» TASK OBJECTIVE
From the listing below, pull out all lines with "page" in them.

» EXTRACTED DATA
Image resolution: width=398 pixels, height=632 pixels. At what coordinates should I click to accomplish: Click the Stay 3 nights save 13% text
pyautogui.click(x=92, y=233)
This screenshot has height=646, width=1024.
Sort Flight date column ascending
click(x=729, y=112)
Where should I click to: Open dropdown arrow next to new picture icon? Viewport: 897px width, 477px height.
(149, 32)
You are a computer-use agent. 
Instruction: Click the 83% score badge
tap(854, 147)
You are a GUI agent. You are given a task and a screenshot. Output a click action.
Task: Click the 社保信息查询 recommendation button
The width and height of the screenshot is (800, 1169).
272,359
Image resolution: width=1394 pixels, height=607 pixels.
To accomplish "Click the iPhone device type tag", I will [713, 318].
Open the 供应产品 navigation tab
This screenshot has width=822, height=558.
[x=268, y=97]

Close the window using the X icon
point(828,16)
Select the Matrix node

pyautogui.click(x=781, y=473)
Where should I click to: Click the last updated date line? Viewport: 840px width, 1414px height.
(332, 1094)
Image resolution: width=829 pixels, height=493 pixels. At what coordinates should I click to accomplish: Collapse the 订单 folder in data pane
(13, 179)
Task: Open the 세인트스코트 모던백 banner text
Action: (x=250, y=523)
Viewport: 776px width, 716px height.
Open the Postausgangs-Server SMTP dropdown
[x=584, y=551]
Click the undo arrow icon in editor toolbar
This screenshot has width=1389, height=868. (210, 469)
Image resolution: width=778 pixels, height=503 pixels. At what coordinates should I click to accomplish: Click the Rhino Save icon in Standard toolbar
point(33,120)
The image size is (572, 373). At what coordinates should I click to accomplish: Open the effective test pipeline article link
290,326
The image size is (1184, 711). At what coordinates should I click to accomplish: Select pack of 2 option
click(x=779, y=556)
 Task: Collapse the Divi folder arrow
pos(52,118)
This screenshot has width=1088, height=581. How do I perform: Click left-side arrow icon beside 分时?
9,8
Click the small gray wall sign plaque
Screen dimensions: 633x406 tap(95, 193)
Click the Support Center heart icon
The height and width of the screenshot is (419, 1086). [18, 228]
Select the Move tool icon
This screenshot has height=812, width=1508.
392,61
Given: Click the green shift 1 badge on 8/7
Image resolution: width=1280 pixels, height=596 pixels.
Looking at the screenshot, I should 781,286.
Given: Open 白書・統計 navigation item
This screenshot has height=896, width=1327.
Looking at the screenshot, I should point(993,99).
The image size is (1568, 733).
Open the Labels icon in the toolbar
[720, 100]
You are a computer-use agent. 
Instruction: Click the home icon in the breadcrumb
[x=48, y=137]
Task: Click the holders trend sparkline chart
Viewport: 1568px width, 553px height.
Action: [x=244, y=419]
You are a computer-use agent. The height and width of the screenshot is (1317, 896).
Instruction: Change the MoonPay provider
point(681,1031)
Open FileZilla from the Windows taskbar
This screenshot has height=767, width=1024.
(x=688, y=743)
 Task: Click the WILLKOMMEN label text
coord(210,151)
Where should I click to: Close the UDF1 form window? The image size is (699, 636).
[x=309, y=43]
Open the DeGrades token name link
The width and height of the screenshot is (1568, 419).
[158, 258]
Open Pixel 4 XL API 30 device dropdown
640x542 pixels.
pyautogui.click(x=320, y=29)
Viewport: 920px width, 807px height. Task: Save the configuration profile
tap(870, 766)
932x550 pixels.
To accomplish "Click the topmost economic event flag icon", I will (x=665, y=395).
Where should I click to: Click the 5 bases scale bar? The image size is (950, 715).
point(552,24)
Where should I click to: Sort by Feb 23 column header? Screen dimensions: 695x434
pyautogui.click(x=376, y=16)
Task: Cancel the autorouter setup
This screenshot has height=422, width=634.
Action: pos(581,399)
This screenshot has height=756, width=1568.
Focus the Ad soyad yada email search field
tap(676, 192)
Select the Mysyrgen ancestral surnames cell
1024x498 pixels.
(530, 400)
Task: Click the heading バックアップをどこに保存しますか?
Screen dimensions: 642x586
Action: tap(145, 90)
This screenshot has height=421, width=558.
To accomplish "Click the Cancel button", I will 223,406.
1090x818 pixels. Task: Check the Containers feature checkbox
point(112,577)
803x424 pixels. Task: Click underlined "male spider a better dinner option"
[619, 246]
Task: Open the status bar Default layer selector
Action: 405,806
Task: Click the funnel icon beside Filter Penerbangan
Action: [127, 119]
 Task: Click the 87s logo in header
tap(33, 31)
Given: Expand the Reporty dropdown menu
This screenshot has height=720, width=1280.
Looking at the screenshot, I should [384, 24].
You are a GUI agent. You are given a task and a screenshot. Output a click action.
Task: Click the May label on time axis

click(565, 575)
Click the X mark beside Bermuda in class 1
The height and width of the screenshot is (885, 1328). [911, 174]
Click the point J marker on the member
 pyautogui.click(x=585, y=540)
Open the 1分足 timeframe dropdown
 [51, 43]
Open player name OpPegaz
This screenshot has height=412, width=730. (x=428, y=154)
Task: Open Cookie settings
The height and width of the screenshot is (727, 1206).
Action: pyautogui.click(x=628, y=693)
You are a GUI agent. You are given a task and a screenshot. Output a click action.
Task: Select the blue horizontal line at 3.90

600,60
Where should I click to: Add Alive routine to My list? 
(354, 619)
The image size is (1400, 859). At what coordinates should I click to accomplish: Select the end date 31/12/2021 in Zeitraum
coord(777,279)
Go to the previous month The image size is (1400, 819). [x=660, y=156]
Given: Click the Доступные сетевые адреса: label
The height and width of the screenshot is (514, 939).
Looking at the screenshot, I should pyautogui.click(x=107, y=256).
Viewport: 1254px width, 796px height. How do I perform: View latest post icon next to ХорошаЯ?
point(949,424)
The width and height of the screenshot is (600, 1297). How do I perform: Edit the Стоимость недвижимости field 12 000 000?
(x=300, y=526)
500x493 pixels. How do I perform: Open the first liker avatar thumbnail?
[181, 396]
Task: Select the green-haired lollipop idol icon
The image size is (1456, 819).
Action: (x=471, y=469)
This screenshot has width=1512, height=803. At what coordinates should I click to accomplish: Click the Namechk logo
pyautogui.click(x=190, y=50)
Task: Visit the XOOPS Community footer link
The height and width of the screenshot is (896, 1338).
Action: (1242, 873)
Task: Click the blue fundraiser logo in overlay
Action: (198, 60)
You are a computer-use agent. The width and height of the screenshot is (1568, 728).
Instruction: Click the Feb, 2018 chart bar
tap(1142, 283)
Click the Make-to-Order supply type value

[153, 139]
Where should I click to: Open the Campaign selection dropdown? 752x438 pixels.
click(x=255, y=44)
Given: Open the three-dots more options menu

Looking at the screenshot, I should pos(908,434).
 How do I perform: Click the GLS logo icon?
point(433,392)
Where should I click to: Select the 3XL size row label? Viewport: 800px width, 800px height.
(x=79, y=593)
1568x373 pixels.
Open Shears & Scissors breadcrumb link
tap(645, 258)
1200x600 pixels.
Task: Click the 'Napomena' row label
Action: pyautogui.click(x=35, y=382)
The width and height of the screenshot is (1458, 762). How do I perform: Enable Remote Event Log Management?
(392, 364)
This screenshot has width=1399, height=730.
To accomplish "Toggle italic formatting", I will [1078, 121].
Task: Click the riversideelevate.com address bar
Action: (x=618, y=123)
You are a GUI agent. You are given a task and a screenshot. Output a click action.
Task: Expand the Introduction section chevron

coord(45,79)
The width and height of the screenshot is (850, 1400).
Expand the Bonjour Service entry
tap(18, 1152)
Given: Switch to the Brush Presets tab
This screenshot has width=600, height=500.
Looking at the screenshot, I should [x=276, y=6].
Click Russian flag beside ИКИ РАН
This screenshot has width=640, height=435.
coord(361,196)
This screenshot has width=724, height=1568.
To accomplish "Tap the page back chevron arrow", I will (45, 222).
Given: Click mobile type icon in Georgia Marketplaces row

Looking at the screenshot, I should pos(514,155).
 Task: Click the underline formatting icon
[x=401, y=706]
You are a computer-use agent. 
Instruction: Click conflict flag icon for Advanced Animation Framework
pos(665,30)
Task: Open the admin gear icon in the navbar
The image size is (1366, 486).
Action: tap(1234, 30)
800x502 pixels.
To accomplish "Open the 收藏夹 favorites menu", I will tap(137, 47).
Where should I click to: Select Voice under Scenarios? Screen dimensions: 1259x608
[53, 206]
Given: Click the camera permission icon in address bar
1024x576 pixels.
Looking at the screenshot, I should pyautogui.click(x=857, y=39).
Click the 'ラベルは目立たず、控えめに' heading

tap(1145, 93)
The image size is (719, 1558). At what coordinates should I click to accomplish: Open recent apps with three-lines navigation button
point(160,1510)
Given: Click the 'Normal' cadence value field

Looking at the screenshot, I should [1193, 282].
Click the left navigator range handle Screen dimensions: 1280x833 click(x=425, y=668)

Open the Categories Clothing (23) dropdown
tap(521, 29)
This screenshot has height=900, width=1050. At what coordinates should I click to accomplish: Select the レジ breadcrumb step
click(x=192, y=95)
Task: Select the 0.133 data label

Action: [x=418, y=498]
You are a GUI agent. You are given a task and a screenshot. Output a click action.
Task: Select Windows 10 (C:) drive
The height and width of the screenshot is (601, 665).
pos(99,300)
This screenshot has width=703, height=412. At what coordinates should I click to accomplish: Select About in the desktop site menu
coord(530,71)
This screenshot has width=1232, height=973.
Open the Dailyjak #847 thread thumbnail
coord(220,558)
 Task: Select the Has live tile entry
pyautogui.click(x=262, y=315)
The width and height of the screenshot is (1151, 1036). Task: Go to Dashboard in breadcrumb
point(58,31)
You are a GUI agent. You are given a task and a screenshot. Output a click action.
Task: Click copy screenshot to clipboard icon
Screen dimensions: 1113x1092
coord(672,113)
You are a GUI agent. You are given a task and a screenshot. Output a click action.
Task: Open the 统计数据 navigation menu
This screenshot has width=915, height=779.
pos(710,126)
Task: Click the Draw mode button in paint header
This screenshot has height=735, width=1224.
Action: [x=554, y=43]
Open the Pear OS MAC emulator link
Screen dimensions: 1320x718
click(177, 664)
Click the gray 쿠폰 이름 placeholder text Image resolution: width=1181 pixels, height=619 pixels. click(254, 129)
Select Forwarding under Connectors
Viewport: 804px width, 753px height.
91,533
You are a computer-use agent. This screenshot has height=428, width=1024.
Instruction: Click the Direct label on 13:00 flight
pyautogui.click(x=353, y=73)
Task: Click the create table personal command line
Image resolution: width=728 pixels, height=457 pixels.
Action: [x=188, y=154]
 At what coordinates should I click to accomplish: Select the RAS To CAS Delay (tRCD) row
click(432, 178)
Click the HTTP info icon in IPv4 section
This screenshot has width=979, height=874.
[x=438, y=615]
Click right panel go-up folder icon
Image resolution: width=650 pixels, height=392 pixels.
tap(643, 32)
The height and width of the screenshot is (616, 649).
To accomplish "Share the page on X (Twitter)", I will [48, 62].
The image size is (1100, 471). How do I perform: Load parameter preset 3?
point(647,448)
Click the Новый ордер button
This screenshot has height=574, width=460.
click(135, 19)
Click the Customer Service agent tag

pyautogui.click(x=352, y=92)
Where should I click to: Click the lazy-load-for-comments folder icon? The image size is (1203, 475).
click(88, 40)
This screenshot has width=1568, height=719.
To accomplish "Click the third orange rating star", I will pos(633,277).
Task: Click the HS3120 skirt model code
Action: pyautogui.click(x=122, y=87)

» EXERCISE ANSWER
To accomplish "Tap the page back chevron arrow", I will (45, 222).
To accomplish "Share the page on X (Twitter)", I will [48, 62].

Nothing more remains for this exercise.